Getting visitor statistics is always a problem - and for mu, especially, as you could have hundreds/thousands of blogs to track!
I am putting together a plugin, with supporting infrastructure, so that each blog admin in an mu farm can access their statistics in a secure and efficient manner. I am doing this using the basic core of awstats.
awstats is a very popular open source log analyzer package. It has several advantages:
- it is fairly widely used.
- it seems to be in active development.
- it indeed parses log files and collects statistics, with a variety of options.
- there are several plugins and enhancements available.
- lots of visitor data is presumably being already collected by the webserver (apache, usually), so getting information from the server logs makes sense. There is no need to add any special log-collecting javascript code in your pages, for example.
And awstats has several disadvantages:
- it is written in perl (well, to some this is disadvantage as far as using it directly in wordpress is concerned)
- parsing/processing logs are a hassle from many perspectives - it is slow, cumbersome, and subject to log rotation issues, etc.
- parsed data should really be stored in a database for maintaining histories; awstats stores the data in flat files, which are somewhat inconvenient and inefficient.
- awstats output processing is rigid and suffers from some specific deficiencies. For instance, rather than showing a sliding window of months or days, it uses arbitrary boundaries - it is Jan 2, 2008 today, but for the months, it only shows Jan 2008, no Dec 2007, Nov, etc.
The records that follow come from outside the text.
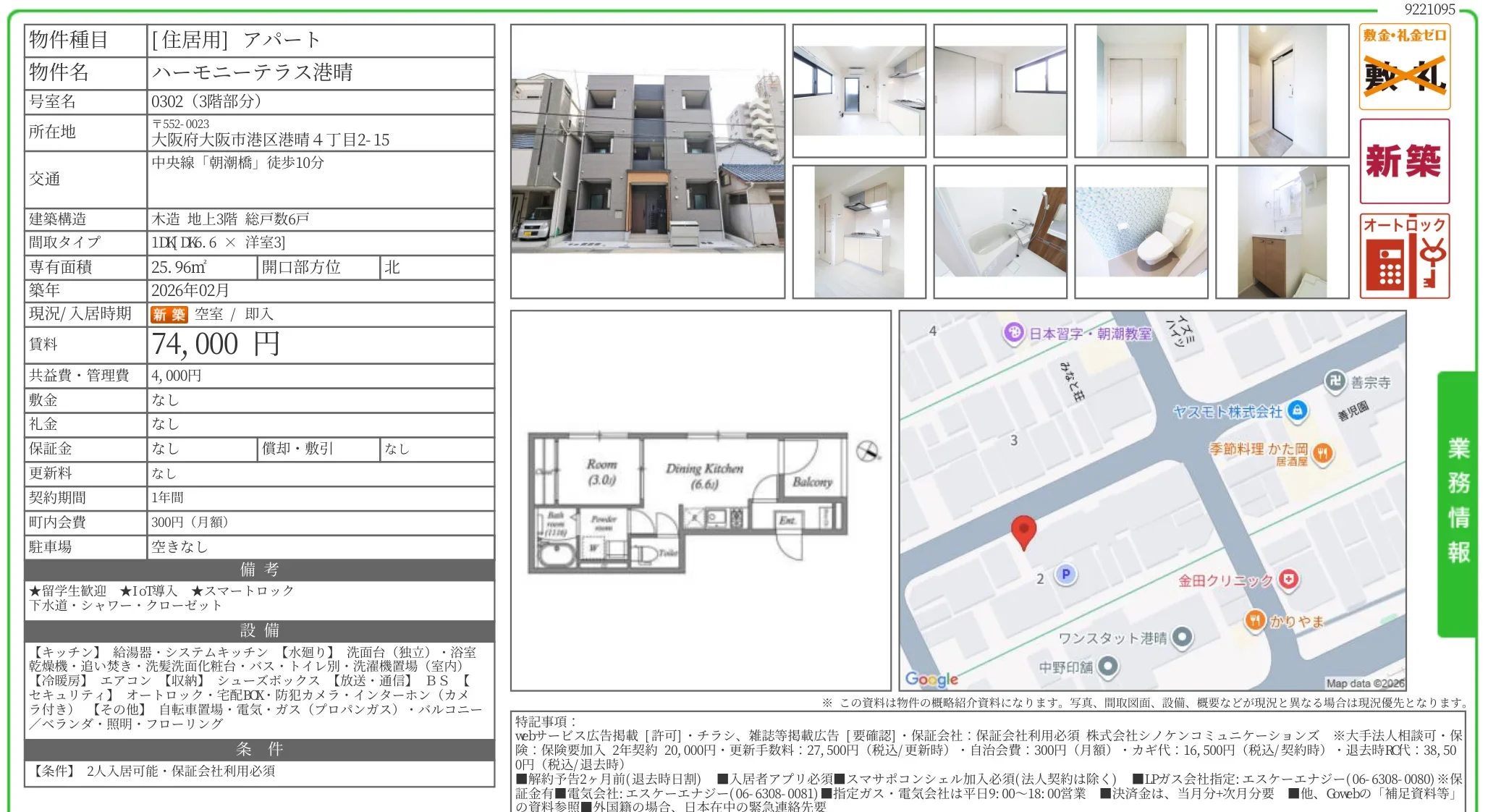Click the orange 新築 label in 現況 row
The width and height of the screenshot is (1488, 812).
[x=169, y=315]
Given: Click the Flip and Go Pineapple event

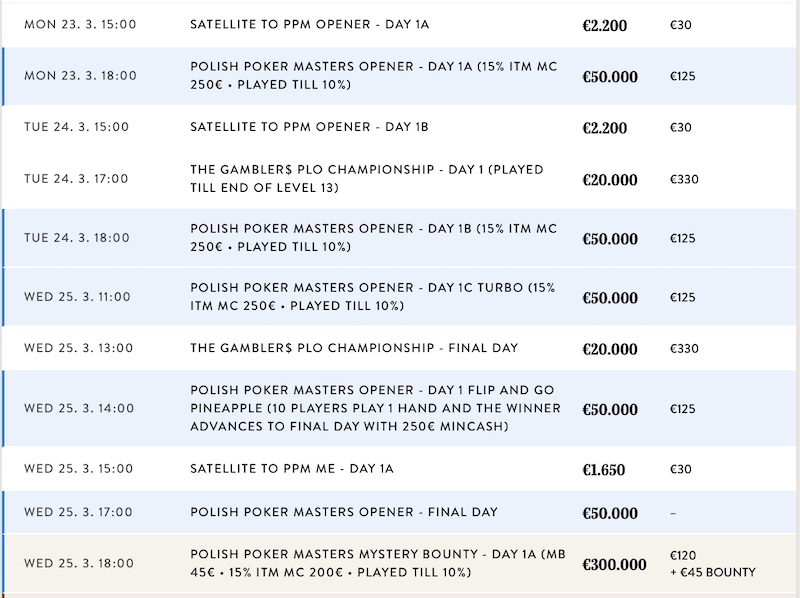Looking at the screenshot, I should [375, 408].
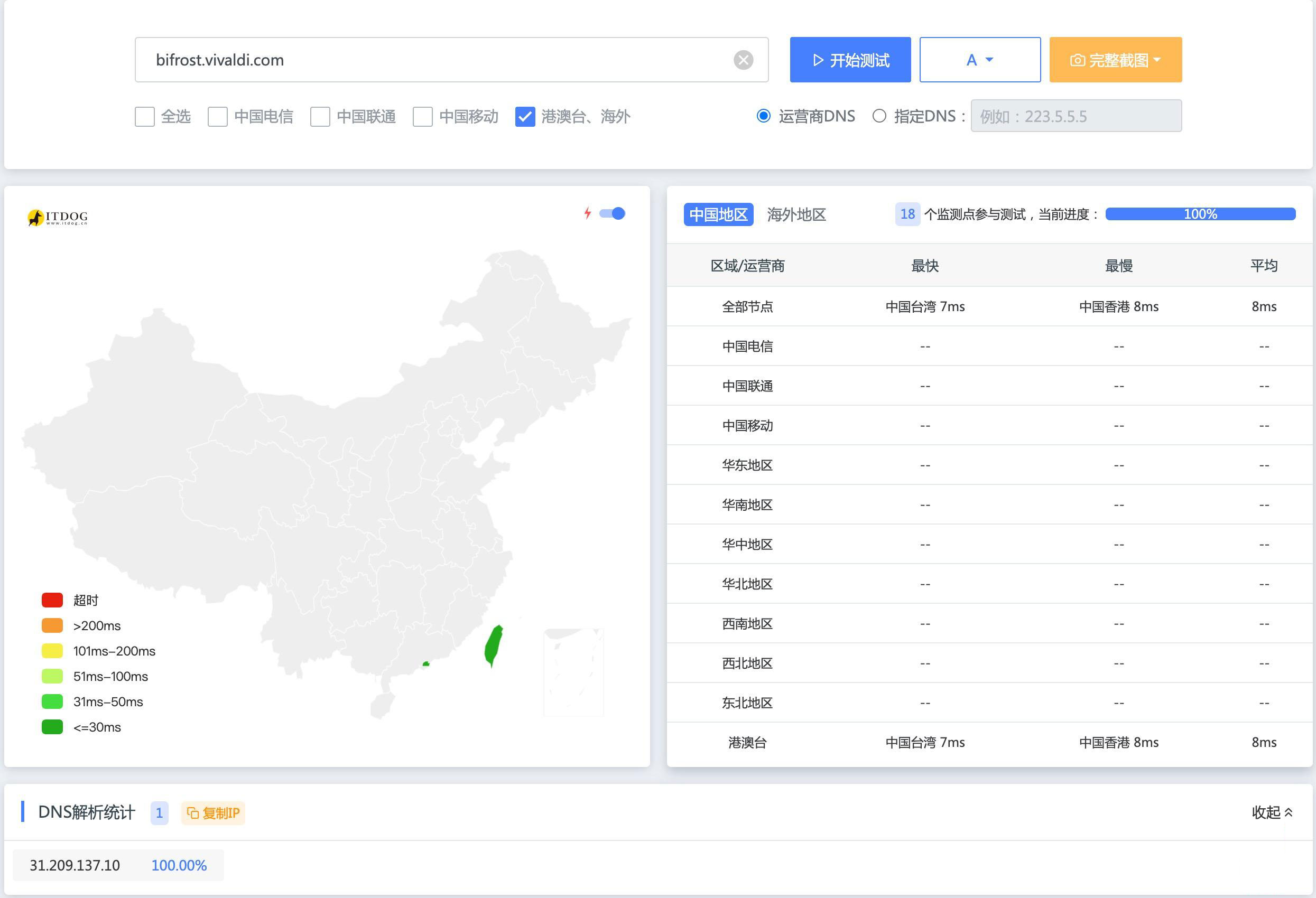Click the copy icon in 复制IP
The image size is (1316, 898).
[193, 813]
This isn’t ideal.
Anyway, I chose to use awstats (6.7), and decided to leave it unpatched and use as is. Any changes that I wanted - in either output, or for statistics windowing, would be done by auxiliary programs. Thus, should there be any updates to awstats, I can theoretically drop the new version into my system unchanged.
And since processing of both: a)log files and b)the resultant data files to display nice charts and graphs is slow, in order to be scalable for hundreds/thousands of mu blogs, I decided to run a batch process in the middle of the night every night, to create actual html pages (or, more accurately, page pieces) - so when someone goes to view their stats, the runtime php processing is minimal.
So the way the system works is this (warning: lots of moving parts!):
- The system is designed to work with a mu system where each blog has a separate subdomain under a single master domain.
- Apache log format is modified to contain the actual host as the first item of each line (using the %{Host}i option). This will show the subdomain. Apache is set up so that the entries for all subdomains share a single log file, but from this first item, they can be separated out by subdomain.
- There are two parts to the system:
- batch program run by cron each night
- the wordpress plugin
- Once/night the batch program is run by cron (under linux) - this program happens to be written in Python - but it reads the list of subdomains from the wp mu database, and for each one, sets up an environment so as to run the awstat.pl program to collect statistics for the particular subdomain, just as if the program were run standalone. Statistics for each subdomain are stored and maintained separately. Then, for each subdomain, the output portion of awstats.pl is run, so that html pages are generated containing the current day’s reports segregated by subdomains (currently in separate directories). These pages are filtered somewhat, to remove the html headers, some exteraneous links, and a style sheet is appended. They have the type “.html”, but are really pieces of the pages which wordpress will use to actually display the complete page under admin. Oh - one more thing. This program also creates special “summary” pages, so that if you are the “superuser”, you can view a summary sheet (paged if too many) containing some important statistics (with some history) for each blog at a glance. (It is for these summary sheets where I use my own data windowing - you see today’s stats, with the last seven days, and the current month’s stats with the last twelve months)
- Then, within the plugin portion (using PHP) under the wordpress admin page there is an additional menu tab: “Stats”. Under “Stats”, there is then a menu tab for each of the 20 or so “standard” awstats pages. They are presented within the admin interface, under wordpress, but other than that, if you are familiar with awstats, these should look the same. And the displaying of a statistics report page is fast - the system merely needs to assemble the pre-generated html portion with a few of the standard dynamic wordpress admin page elements - no real processing occurs at display time.
Thus, each blog user in an mu farm has access to their own updated statistic details on a daily basis, and at the same time, their data is secure from prying eyes. Stats are important if you care at all how well your blog is doing.
Of course, the problems with this approach:
- Complicated (three high-level languages are used: php, perl, python).
- Probably best to store the historical statistics in a database (easy enough to do, even using the current awstats.pl program)
- Probably best to store the reports in a database (easy enough to do….)
An alternative is to just rewrite the awstats program completely (in Python, of course), but that would remove all the advantages listed at the top. Do we really want yet another log analyzing program out there?